Goal:
In the stretch from the line containing "You are a GUI" through the line containing "The height and", swap "hamburger menu" for "side menu", keep everything else unchanged, and give back only those lines.

Data shown:
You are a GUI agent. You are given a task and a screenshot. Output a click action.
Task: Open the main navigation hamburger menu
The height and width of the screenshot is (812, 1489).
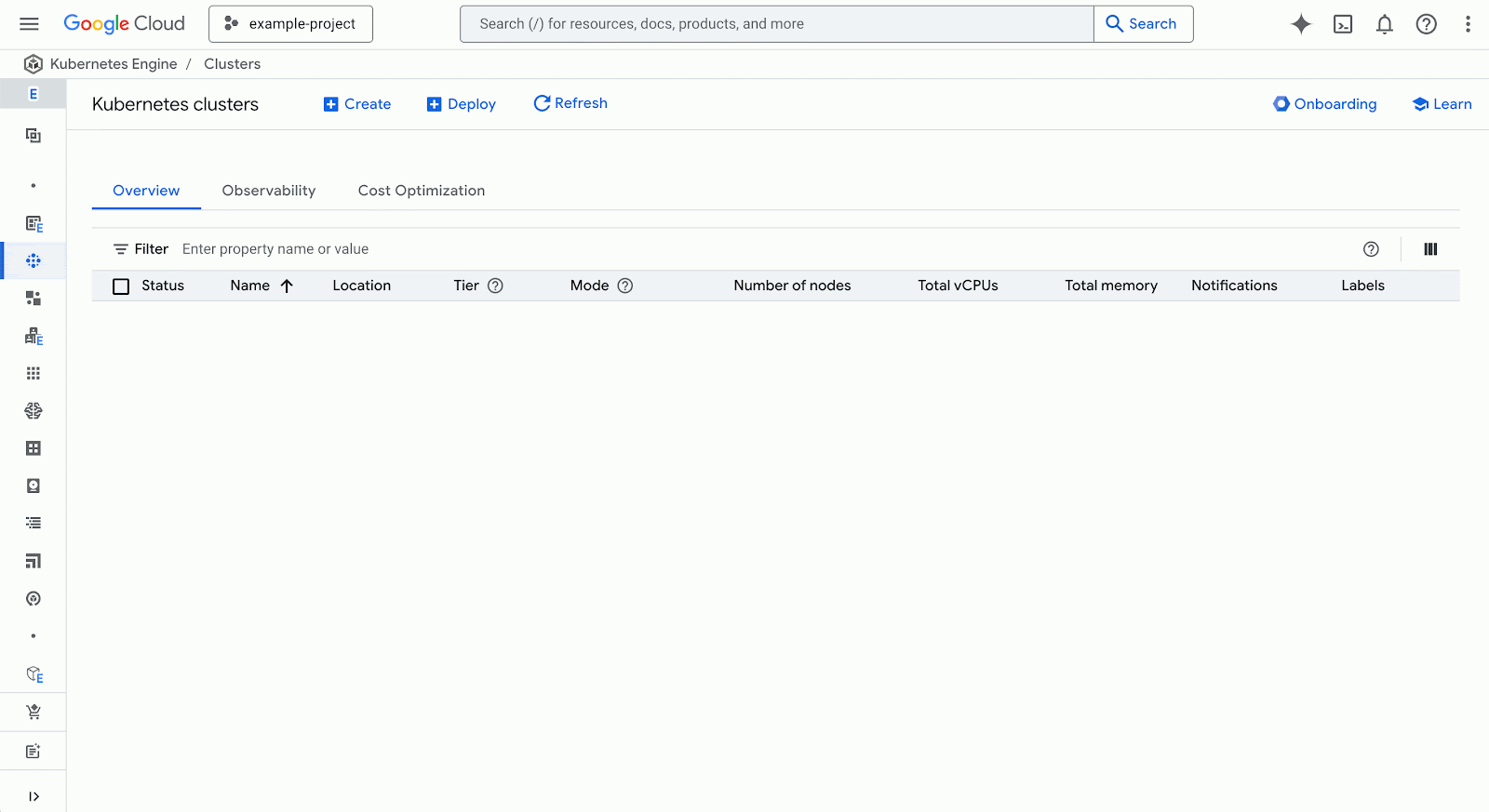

==

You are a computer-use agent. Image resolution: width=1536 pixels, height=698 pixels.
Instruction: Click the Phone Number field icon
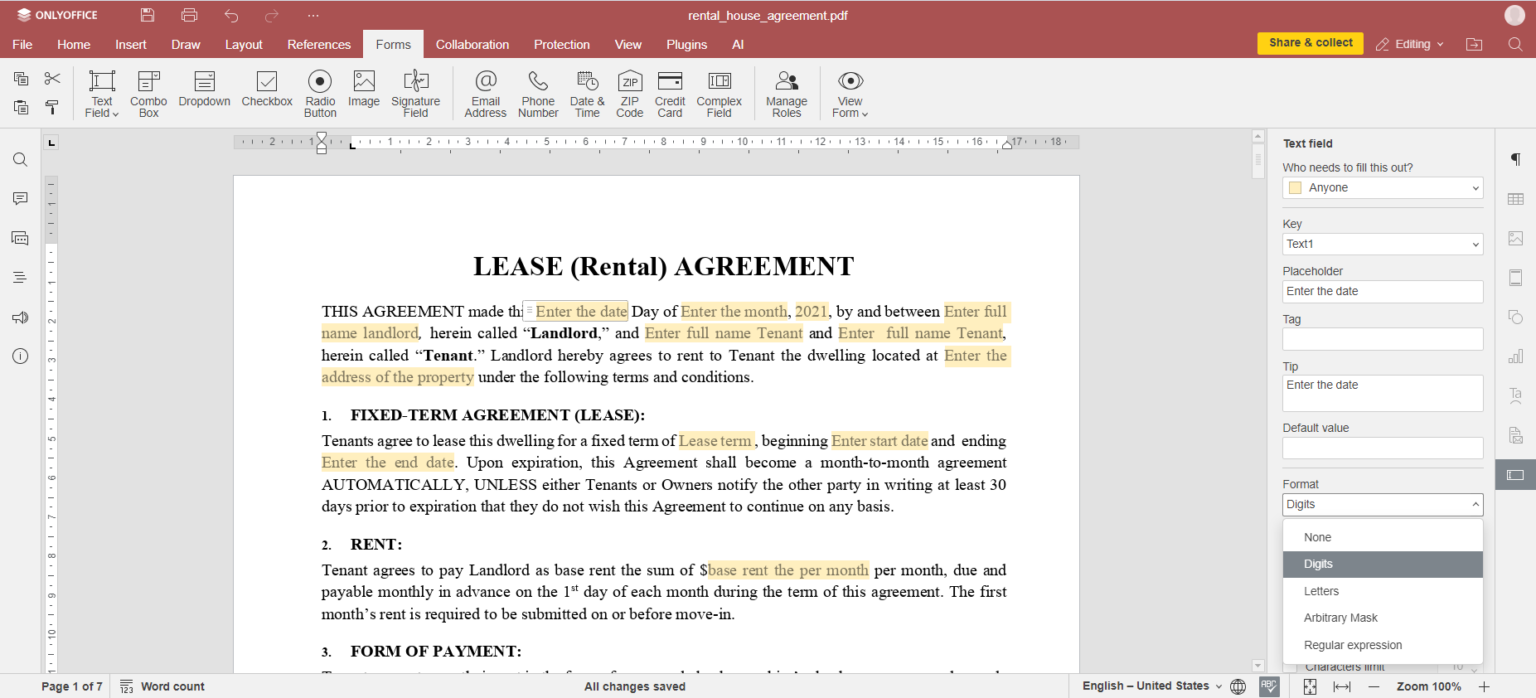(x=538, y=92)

Final answer:
You are a GUI agent. You are given a task and a screenshot. Output a click action.
Task: Open the main navigation side menu
The height and width of the screenshot is (812, 1489).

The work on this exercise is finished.